**WORK INSTRUCTIONS**. Change each "GUI agent" in the lines below to "interface agent" and reproduce the lines with nothing else altered.

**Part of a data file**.

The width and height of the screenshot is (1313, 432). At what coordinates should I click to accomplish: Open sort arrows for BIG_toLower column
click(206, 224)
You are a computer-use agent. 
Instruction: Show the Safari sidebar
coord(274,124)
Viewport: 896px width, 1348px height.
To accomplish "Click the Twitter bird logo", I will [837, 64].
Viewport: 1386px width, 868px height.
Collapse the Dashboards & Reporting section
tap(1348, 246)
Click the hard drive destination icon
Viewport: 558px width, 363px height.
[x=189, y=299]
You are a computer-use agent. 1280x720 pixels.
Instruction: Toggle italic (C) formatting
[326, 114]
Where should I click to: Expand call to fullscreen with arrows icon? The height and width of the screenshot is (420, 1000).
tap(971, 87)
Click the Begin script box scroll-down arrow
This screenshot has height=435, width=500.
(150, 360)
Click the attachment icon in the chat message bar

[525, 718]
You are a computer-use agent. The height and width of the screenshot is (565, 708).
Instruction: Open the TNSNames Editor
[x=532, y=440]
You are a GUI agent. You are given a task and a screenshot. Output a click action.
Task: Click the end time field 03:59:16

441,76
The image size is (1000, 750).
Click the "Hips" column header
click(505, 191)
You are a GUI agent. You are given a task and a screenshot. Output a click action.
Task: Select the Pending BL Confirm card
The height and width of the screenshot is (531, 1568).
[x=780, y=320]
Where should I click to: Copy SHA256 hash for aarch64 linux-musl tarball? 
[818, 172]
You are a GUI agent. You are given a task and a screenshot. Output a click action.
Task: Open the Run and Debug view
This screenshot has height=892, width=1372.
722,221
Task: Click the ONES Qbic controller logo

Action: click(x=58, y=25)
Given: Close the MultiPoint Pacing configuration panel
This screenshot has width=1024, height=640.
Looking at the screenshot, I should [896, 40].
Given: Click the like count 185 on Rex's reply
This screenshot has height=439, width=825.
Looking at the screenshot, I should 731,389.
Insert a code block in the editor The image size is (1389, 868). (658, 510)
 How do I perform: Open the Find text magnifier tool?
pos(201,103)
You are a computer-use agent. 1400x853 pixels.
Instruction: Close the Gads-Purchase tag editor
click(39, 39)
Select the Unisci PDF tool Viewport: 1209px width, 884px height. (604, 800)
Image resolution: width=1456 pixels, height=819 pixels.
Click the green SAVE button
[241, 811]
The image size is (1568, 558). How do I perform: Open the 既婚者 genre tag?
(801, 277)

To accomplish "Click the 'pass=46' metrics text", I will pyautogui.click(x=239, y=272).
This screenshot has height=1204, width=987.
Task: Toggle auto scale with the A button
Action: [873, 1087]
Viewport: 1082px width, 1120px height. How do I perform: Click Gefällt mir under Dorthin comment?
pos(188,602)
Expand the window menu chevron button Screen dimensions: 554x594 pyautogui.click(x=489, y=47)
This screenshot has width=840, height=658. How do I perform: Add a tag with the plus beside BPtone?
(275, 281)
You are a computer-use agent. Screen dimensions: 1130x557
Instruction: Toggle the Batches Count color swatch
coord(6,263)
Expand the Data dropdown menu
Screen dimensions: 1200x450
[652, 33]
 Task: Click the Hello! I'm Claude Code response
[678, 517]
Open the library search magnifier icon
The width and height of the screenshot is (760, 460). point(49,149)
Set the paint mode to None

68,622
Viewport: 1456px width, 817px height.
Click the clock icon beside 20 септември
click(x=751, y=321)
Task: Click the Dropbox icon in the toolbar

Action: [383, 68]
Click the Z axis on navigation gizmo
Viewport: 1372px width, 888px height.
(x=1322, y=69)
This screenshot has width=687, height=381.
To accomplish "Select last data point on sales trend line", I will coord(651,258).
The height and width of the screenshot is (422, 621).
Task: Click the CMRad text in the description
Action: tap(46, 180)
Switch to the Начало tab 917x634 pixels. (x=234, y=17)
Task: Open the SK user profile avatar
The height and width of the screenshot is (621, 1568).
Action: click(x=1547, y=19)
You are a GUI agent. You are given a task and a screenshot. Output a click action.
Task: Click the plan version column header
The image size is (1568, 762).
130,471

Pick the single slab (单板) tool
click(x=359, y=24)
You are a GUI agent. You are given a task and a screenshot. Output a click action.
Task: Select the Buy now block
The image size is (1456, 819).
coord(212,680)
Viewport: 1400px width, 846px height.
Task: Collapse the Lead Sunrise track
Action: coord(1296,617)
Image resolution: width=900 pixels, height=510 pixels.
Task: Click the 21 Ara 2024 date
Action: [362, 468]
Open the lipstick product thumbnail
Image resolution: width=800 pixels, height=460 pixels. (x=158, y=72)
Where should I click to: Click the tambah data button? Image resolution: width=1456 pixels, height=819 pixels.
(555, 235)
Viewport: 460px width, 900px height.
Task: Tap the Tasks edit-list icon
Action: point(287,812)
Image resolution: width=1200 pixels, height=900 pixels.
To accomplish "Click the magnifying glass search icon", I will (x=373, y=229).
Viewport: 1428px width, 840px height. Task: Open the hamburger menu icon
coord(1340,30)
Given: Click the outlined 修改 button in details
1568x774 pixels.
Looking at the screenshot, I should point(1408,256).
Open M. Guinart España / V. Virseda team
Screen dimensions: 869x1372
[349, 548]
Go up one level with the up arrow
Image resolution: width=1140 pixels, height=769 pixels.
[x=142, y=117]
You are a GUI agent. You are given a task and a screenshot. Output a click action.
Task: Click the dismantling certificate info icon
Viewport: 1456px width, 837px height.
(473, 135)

**ANSWER TO THIS TASK**.
The width and height of the screenshot is (1313, 432). At what coordinates should I click to accomplish: Open sort arrows for BIG_toLower column
click(206, 224)
You are a computer-use agent. 
Instruction: Show the Safari sidebar
coord(274,124)
Viewport: 896px width, 1348px height.
To accomplish "Click the Twitter bird logo", I will [837, 64].
Viewport: 1386px width, 868px height.
Collapse the Dashboards & Reporting section
tap(1348, 246)
Click the hard drive destination icon
Viewport: 558px width, 363px height.
[x=189, y=299]
You are a computer-use agent. 1280x720 pixels.
Instruction: Toggle italic (C) formatting
[326, 114]
Where should I click to: Expand call to fullscreen with arrows icon? The height and width of the screenshot is (420, 1000).
tap(971, 87)
Click the Begin script box scroll-down arrow
This screenshot has height=435, width=500.
(150, 360)
Click the attachment icon in the chat message bar

[525, 718]
You are a computer-use agent. The height and width of the screenshot is (565, 708).
Instruction: Open the TNSNames Editor
[x=532, y=440]
You are a interface agent. You are given a task and a screenshot. Output a click action.
Task: Click the end time field 03:59:16

441,76
The image size is (1000, 750).
Click the "Hips" column header
click(505, 191)
You are a interface agent. You are given a task and a screenshot. Output a click action.
Task: Select the Pending BL Confirm card
The height and width of the screenshot is (531, 1568).
[x=780, y=320]
Where should I click to: Copy SHA256 hash for aarch64 linux-musl tarball? 
[818, 172]
You are a interface agent. You are given a task and a screenshot. Output a click action.
Task: Open the Run and Debug view
This screenshot has height=892, width=1372.
722,221
Task: Click the ONES Qbic controller logo

Action: click(x=58, y=25)
Given: Close the MultiPoint Pacing configuration panel
This screenshot has width=1024, height=640.
Looking at the screenshot, I should [896, 40].
Given: Click the like count 185 on Rex's reply
This screenshot has height=439, width=825.
Looking at the screenshot, I should 731,389.
Insert a code block in the editor The image size is (1389, 868). (658, 510)
 How do I perform: Open the Find text magnifier tool?
pos(201,103)
You are a computer-use agent. 1400x853 pixels.
Instruction: Close the Gads-Purchase tag editor
click(39, 39)
Select the Unisci PDF tool Viewport: 1209px width, 884px height. (604, 800)
Image resolution: width=1456 pixels, height=819 pixels.
Click the green SAVE button
[241, 811]
The image size is (1568, 558). How do I perform: Open the 既婚者 genre tag?
(801, 277)

To accomplish "Click the 'pass=46' metrics text", I will pyautogui.click(x=239, y=272).
This screenshot has height=1204, width=987.
Task: Toggle auto scale with the A button
Action: [873, 1087]
Viewport: 1082px width, 1120px height. How do I perform: Click Gefällt mir under Dorthin comment?
pos(188,602)
Expand the window menu chevron button Screen dimensions: 554x594 pyautogui.click(x=489, y=47)
This screenshot has width=840, height=658. How do I perform: Add a tag with the plus beside BPtone?
(275, 281)
You are a computer-use agent. Screen dimensions: 1130x557
Instruction: Toggle the Batches Count color swatch
coord(6,263)
Expand the Data dropdown menu
Screen dimensions: 1200x450
[652, 33]
 Task: Click the Hello! I'm Claude Code response
[678, 517]
Open the library search magnifier icon
The width and height of the screenshot is (760, 460). point(49,149)
Set the paint mode to None

68,622
Viewport: 1456px width, 817px height.
Click the clock icon beside 20 септември
click(x=751, y=321)
Task: Click the Dropbox icon in the toolbar

Action: [383, 68]
Click the Z axis on navigation gizmo
Viewport: 1372px width, 888px height.
(x=1322, y=69)
This screenshot has width=687, height=381.
To accomplish "Select last data point on sales trend line", I will coord(651,258).
The height and width of the screenshot is (422, 621).
Task: Click the CMRad text in the description
Action: tap(46, 180)
Switch to the Начало tab 917x634 pixels. (x=234, y=17)
Task: Open the SK user profile avatar
The height and width of the screenshot is (621, 1568).
Action: click(x=1547, y=19)
You are a interface agent. You are given a task and a screenshot. Output a click action.
Task: Click the plan version column header
The image size is (1568, 762).
130,471

Pick the single slab (单板) tool
click(x=359, y=24)
You are a interface agent. You are given a task and a screenshot. Output a click action.
Task: Select the Buy now block
The image size is (1456, 819).
coord(212,680)
Viewport: 1400px width, 846px height.
Task: Collapse the Lead Sunrise track
Action: coord(1296,617)
Image resolution: width=900 pixels, height=510 pixels.
Task: Click the 21 Ara 2024 date
Action: [362, 468]
Open the lipstick product thumbnail
Image resolution: width=800 pixels, height=460 pixels. (x=158, y=72)
Where should I click to: Click the tambah data button? Image resolution: width=1456 pixels, height=819 pixels.
(555, 235)
Viewport: 460px width, 900px height.
Task: Tap the Tasks edit-list icon
Action: point(287,812)
Image resolution: width=1200 pixels, height=900 pixels.
To accomplish "Click the magnifying glass search icon", I will (x=373, y=229).
Viewport: 1428px width, 840px height. Task: Open the hamburger menu icon
coord(1340,30)
Given: Click the outlined 修改 button in details
1568x774 pixels.
Looking at the screenshot, I should point(1408,256).
Open M. Guinart España / V. Virseda team
Screen dimensions: 869x1372
[349, 548]
Go up one level with the up arrow
Image resolution: width=1140 pixels, height=769 pixels.
[x=142, y=117]
You are a interface agent. You are given a task and a screenshot. Output a click action.
Task: Click the dismantling certificate info icon
Viewport: 1456px width, 837px height.
(473, 135)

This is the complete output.